En la edición de El Amante/Cine dedicada a Bridesmaids (Paul Feig, 2011), una mujer firmaba una crítica en contra de la película por considerar que la misma copiaba recursos masculinos de comedia, de ahí la razón, según la autora, de que les resultase tan atractiva a los hombres. Su frase final es de antología: “(Bridesmaids) tendría que buscar nuevas herramientas para descubrir la auténtica comicidad de la mujer».
En la siguiente edición hallé mi revancha en palabras de otra mujer cuya crítica a favor de la misma película venía también a erigirse en respuesta al texto anterior. Palabras más palabras menos, la segunda autora abogaba por un mundo y un cine donde no sintamos la tentación de clasificar los roles, de delimitarlos a tal o cual manera de ser y de expresarse. De vuelta a lo anterior: ¿Debo por fuerza identificarme con un texto sobre citas amorosas a razón de haber sido escrito por una mujer? ¿Es la condición de la autora determinante a la hora de juzgar la calidad del mismo? ¿Hacer alarde de la propia sexualidad desde una perspectiva inocua, cerrada, pueril, tiene alguna razón de ser? Yo huyo despavorida al menor indicio, como le huyo al rótulo de “pornografía para mujeres” ¿De verdad? Y, no sé, cuando era púber seguro, pero a estas alturas exijo rudeza e imágenes explícitas, y no creo que lo que me excite sea precisamente algo hecho y pensado para “nosotras”. Después de todo: ¿Cuál es el “nosotras”? ¿En serio algunas mujeres (minitas) creen que existe tal cosa?

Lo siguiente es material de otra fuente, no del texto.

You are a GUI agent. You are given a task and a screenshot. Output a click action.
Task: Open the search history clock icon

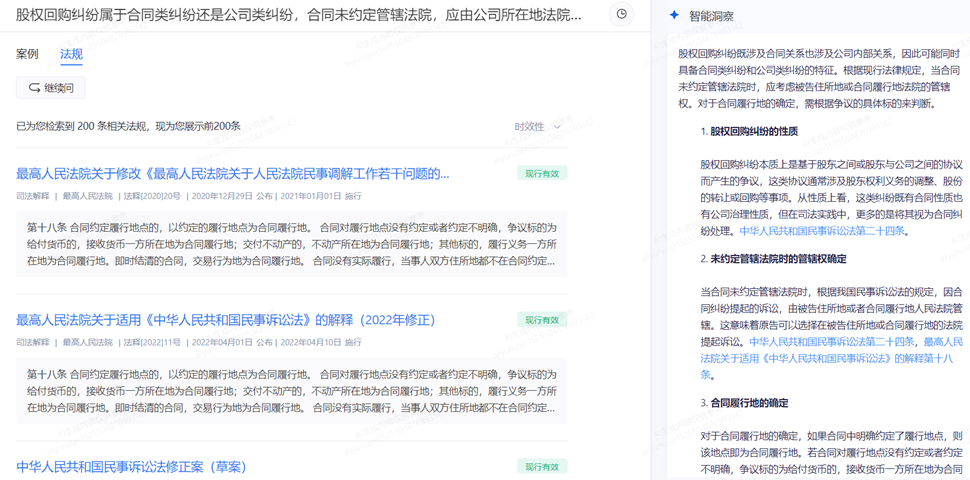tap(622, 15)
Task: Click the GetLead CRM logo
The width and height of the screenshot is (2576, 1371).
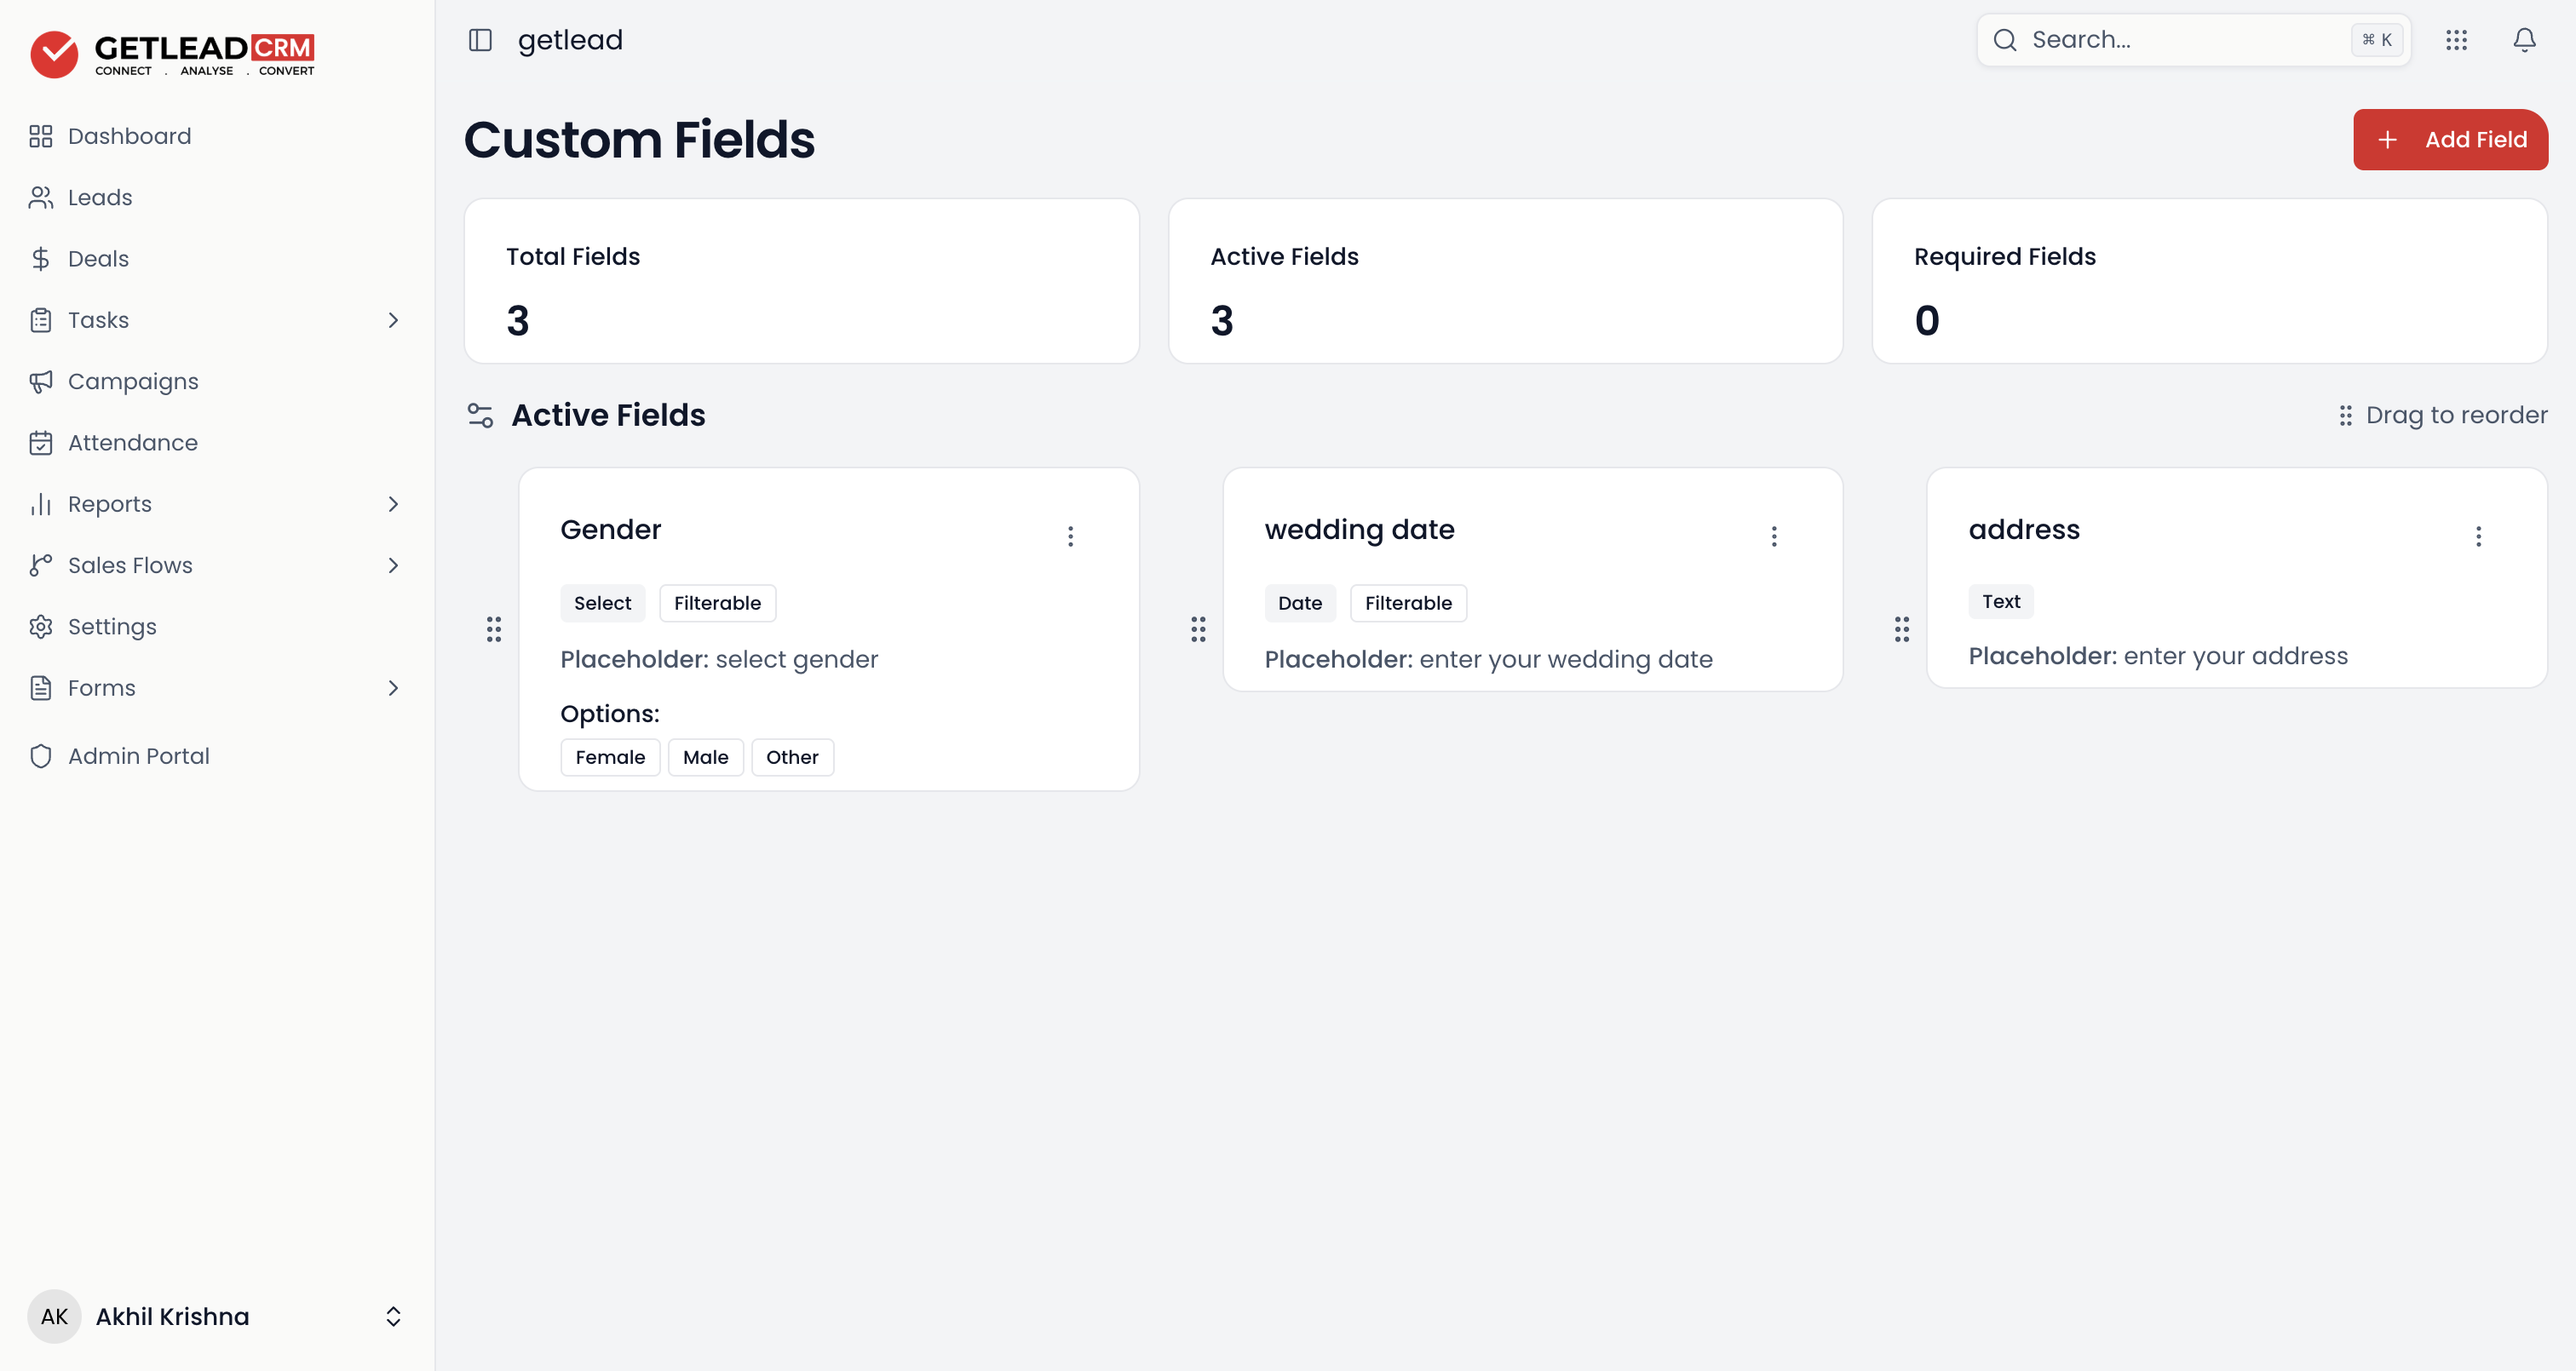Action: coord(172,54)
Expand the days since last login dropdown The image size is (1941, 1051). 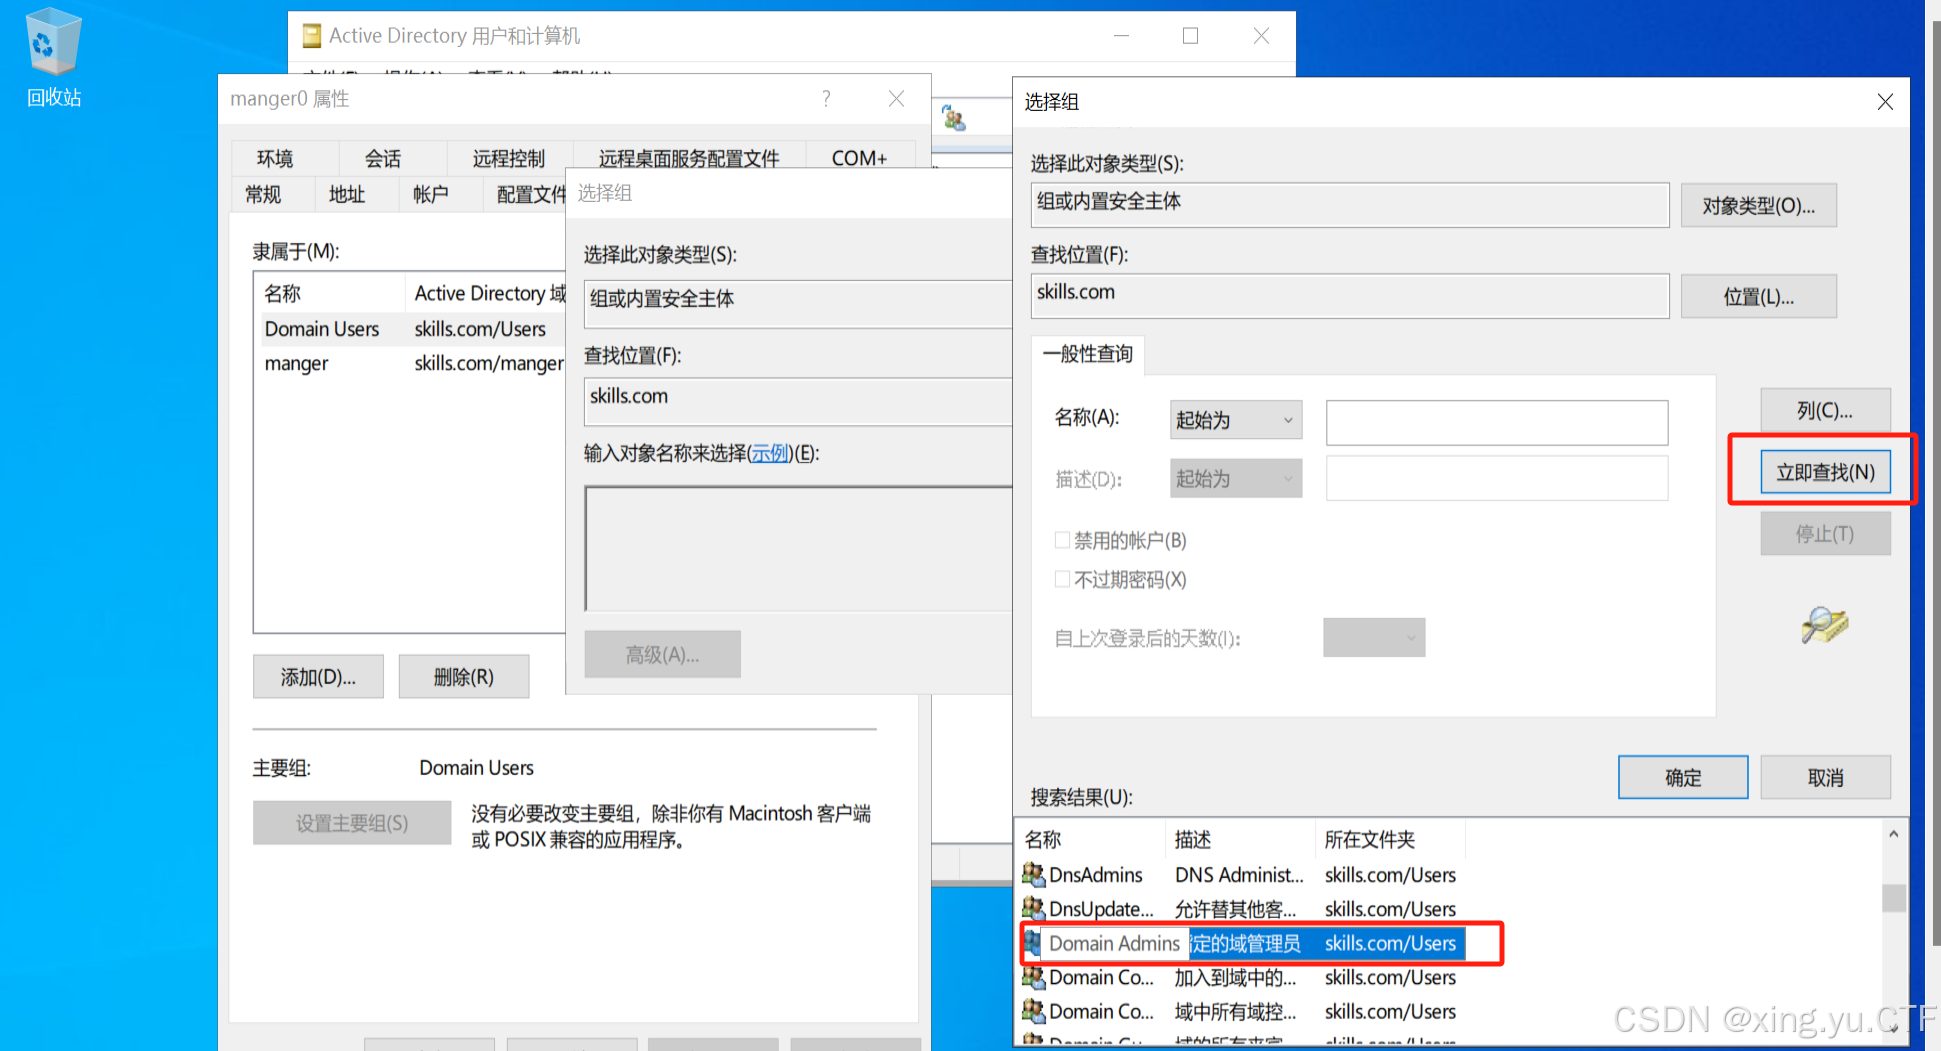click(x=1373, y=638)
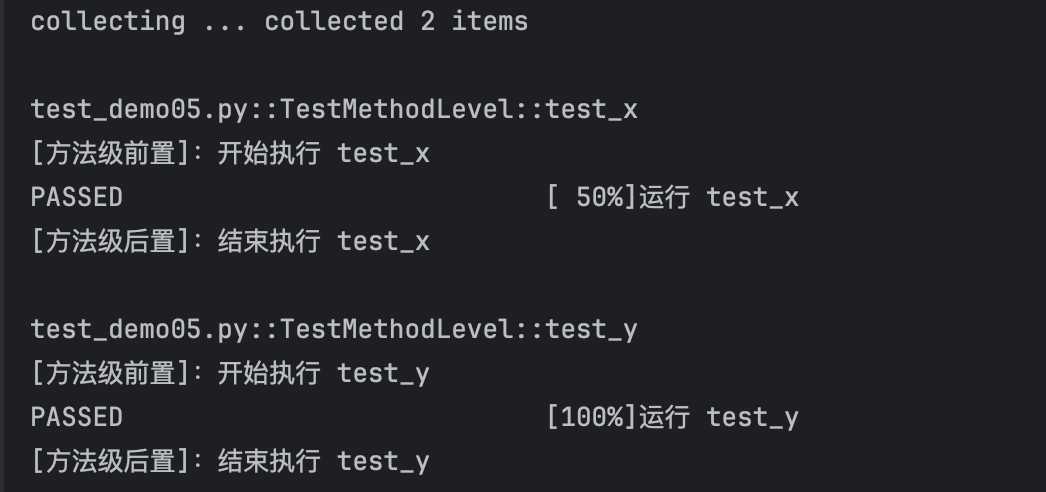Click the "开始执行 test_y" setup message
The width and height of the screenshot is (1046, 492).
coord(324,373)
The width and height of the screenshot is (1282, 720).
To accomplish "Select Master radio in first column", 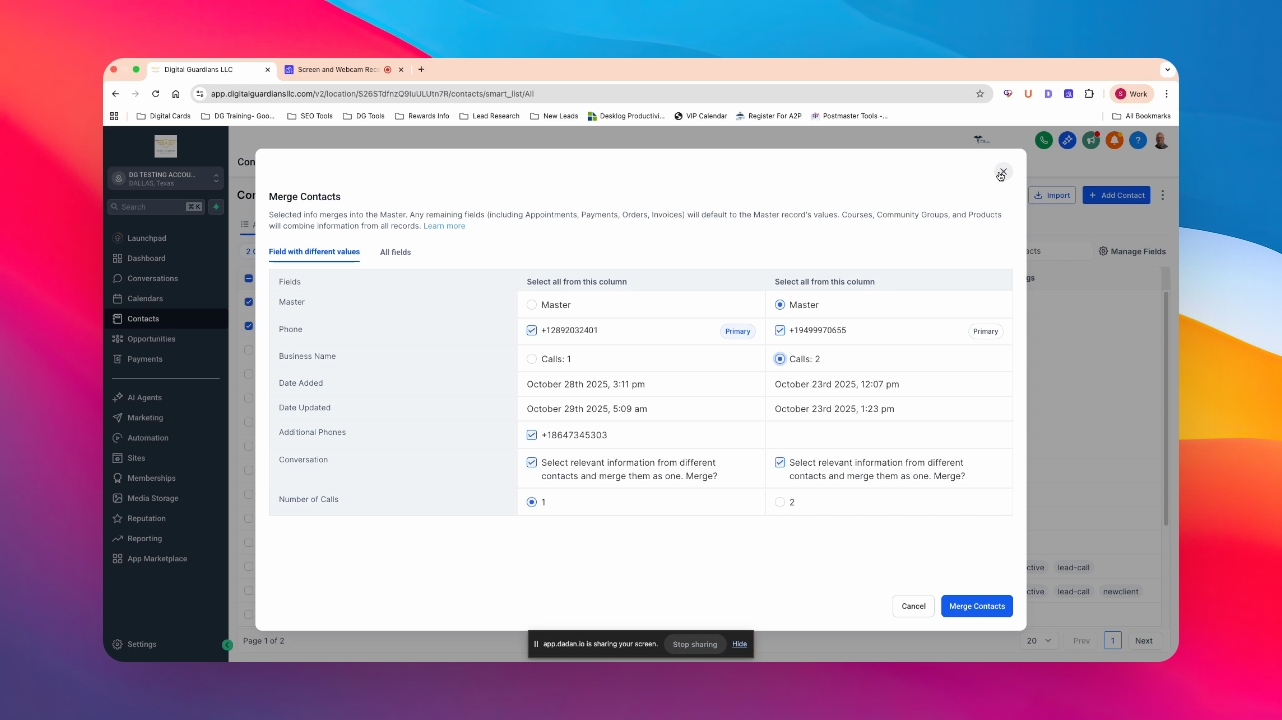I will click(x=532, y=305).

No, me repito: no quiero escribir como minita ni razonar como una, porque la minita por definición, es esa que ríe —a veces ruborizada— con los chistes de los hombres sin ser capaz de hacerlos ella. La minita todavía cree que las groserías son cosa exclusiva del mundo masculino (que tampoco sabemos qué es); no las dice no porque no quiera sino porque no debe. Ella es personaje pasivo y no activo, aunque disfrace su lugar en el mundo de pompa erótica y disquisiciones sobre lo que, de manera tan limitada, entiende que es ser mujer. Y es que de tanto definir lo indefinible es víctima de su propia circunstancia.
Por cierto, el último libro que leí fue escrito por una mujer, quien con un estilo seco y rudo erige a un personaje masculino encantador por amoral y hasta misógino: hablo de El talentoso Mr Ripley, de Patricia Highsmith.